Step 4	Redeploy Data Gateway from Standard to Extended for higher tiers (Advantage, Premier) : Put the Data Gateway in Maintenance mode by removing it from the pool and changing its role to Unassigned before redeploying. For more information, see Redeploy a Data Gateway VM and Change the administration state of a Data Gateway . For protected pools : Start the redeployment with the Data Gateway that has the role Spare, if the pool contains one, to minimize downtime for collections. Add the re-deployed Data Gateway back to the pool. Initiate a failover so the re-deployed Data Gateway becomes Assigned and resumes collections. Move the other Data Gateway (its role becomes Spare after the failover) out of the pool and redeploy it. For unprotected pools : Move the Data Gateways out of the pool and redeploy them. Collections may stop temporarily until the redeployment completes and the Data Gateways resume processing collection jobs.
Step 5	Update the number of devices per Data Gateway based on tier : Reduce the number of devices per Data Gateway as you move to a higher tier to align with the tier’s requirements.

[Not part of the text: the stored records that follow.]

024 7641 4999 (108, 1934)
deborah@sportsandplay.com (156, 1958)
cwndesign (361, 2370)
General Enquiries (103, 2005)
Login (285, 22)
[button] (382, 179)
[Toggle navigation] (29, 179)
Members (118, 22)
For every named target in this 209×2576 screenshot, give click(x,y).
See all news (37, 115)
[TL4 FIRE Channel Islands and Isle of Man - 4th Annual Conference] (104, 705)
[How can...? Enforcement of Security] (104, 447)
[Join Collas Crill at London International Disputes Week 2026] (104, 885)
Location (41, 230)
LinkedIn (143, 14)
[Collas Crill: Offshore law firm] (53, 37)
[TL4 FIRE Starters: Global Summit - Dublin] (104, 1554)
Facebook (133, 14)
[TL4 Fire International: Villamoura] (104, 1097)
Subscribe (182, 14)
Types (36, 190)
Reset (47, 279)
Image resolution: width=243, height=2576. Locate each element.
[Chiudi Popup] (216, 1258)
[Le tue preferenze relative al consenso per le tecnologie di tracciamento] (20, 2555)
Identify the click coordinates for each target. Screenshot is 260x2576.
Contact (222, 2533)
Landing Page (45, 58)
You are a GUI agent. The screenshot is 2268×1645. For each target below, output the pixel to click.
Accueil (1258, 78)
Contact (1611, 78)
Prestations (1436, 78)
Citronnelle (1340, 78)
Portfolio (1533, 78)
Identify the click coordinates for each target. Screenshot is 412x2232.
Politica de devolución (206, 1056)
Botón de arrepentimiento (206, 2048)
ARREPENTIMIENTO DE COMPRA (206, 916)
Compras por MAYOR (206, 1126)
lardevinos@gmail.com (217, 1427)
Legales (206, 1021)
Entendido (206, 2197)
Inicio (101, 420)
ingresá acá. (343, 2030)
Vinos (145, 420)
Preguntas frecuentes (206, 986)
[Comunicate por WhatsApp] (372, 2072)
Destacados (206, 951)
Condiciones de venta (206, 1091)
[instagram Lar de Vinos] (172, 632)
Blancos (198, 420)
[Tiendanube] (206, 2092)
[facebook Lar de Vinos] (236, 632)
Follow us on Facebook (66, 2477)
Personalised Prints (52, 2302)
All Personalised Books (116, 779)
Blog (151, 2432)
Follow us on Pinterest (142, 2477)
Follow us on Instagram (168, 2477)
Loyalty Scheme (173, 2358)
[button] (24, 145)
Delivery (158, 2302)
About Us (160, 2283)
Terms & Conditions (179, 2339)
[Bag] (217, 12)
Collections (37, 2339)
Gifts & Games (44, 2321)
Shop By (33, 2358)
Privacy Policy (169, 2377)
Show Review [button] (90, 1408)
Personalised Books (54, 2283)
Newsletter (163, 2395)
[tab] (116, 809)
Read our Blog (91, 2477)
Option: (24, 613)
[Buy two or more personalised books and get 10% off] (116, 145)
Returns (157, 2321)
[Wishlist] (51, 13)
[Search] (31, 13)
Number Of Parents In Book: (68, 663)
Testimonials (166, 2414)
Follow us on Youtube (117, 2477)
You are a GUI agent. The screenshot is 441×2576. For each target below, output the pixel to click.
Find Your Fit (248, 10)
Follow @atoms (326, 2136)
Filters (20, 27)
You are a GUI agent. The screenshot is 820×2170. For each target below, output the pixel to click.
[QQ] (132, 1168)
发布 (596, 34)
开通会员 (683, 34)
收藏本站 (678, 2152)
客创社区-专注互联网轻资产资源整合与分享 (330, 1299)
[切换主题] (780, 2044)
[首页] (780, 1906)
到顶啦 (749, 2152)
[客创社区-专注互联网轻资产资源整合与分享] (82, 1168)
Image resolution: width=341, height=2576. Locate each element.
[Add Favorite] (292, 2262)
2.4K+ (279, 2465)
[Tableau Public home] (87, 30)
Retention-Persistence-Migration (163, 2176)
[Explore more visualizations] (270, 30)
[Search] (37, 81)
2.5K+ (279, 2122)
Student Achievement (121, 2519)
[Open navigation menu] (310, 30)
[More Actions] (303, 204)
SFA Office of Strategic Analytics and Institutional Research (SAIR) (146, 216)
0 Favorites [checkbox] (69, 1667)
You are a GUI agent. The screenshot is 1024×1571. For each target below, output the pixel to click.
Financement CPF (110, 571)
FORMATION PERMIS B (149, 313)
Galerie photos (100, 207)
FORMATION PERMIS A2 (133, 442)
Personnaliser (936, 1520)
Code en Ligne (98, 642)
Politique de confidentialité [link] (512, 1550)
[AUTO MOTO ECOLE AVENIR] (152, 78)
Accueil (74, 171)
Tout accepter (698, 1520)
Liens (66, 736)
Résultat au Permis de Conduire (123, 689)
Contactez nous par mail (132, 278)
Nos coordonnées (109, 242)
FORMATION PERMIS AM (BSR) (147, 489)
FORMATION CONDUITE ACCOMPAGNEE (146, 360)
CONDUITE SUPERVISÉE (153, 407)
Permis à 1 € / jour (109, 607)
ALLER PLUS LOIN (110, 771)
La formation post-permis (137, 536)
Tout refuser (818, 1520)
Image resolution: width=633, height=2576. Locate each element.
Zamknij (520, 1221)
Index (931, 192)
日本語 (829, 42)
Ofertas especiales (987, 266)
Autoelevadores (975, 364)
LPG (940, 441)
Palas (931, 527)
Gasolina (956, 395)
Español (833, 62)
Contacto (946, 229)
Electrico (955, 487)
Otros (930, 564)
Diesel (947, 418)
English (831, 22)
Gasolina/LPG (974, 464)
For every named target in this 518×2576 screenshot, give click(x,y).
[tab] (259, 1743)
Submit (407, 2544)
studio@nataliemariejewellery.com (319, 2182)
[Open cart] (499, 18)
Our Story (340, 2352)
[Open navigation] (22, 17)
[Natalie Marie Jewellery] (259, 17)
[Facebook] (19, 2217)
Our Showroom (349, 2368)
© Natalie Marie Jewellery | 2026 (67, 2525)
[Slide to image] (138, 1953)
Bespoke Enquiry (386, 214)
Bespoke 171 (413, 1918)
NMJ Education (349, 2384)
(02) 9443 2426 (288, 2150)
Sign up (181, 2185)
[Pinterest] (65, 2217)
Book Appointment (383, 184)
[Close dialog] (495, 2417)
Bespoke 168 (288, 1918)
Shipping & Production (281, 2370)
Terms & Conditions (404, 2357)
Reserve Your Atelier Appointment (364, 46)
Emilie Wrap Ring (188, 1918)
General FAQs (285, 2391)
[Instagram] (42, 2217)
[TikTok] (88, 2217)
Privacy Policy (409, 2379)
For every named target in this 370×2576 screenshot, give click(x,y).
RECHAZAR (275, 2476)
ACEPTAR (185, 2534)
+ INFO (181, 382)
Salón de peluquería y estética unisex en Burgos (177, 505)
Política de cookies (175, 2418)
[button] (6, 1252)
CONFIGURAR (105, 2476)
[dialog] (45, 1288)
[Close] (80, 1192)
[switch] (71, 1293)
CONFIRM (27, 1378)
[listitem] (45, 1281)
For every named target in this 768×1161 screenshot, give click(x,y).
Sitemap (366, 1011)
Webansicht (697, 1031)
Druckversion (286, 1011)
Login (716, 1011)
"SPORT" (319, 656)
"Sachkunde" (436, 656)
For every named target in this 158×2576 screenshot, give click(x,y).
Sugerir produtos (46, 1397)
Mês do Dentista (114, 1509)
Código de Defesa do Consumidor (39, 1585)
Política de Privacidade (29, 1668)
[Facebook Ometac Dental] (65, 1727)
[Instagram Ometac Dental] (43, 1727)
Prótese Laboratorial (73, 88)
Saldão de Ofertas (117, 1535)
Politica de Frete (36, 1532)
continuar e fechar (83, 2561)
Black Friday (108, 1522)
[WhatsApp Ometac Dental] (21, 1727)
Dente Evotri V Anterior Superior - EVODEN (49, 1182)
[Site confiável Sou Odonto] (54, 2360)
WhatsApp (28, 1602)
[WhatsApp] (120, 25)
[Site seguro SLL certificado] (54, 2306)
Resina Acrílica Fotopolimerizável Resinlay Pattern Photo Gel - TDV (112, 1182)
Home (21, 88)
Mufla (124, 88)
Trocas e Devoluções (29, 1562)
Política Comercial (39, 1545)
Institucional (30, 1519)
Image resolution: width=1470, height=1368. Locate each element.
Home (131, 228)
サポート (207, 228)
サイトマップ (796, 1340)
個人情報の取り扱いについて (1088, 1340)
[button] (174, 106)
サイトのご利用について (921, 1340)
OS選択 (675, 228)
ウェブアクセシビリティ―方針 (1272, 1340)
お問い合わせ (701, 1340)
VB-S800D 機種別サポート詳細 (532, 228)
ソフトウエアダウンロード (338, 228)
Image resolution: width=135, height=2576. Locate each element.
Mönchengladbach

Upgrade the single VM tier

Follow these steps to upgrade Crosswork Network Controller on a single VM from a lower tier to a higher tier:

Procedure

Step 1	Create a backup of the current VM to secure all data. For more information, see Manage Backup and Restore .
Step 2	Deploy the higher tier build on a new VM. For installation instructions, see the Install Cisco Crosswork Network Controller on a Single VM chapter in Cisco Crosswork Network Controller 7.2 Installation Guide .
Step 3	Restore the data from the backup to the newly deployed VM.

Cluster system recovery

A cluster system recovery is a disaster recovery strategy that

restores critical cluster services and data after failures or disruptions,
addresses platform-specific considerations to ensure compatibility and resilience, and
minimizes overall downtime to maintain business continuity.

A robust cluster system recovery approach helps ensure that Cisco Crosswork clusters can be restored quickly and reliably after failures, disruptions, or disasters. Understanding your recovery options and platform-specific requirements is essential to maintaining service continuity and minimizing downtime.

System recovery options and requirements

Successful cluster recovery depends on understanding platform requirements, backup practices, and the nature of the failure. This reference summarizes prerequisites, platform limitations, and actions for common recovery scenarios.

Before you begin

For cluster recovery, it is essential to have a recent backup.
The cluster you are restoring should have the same operational architecture, including the same number of hybrid and worker nodes.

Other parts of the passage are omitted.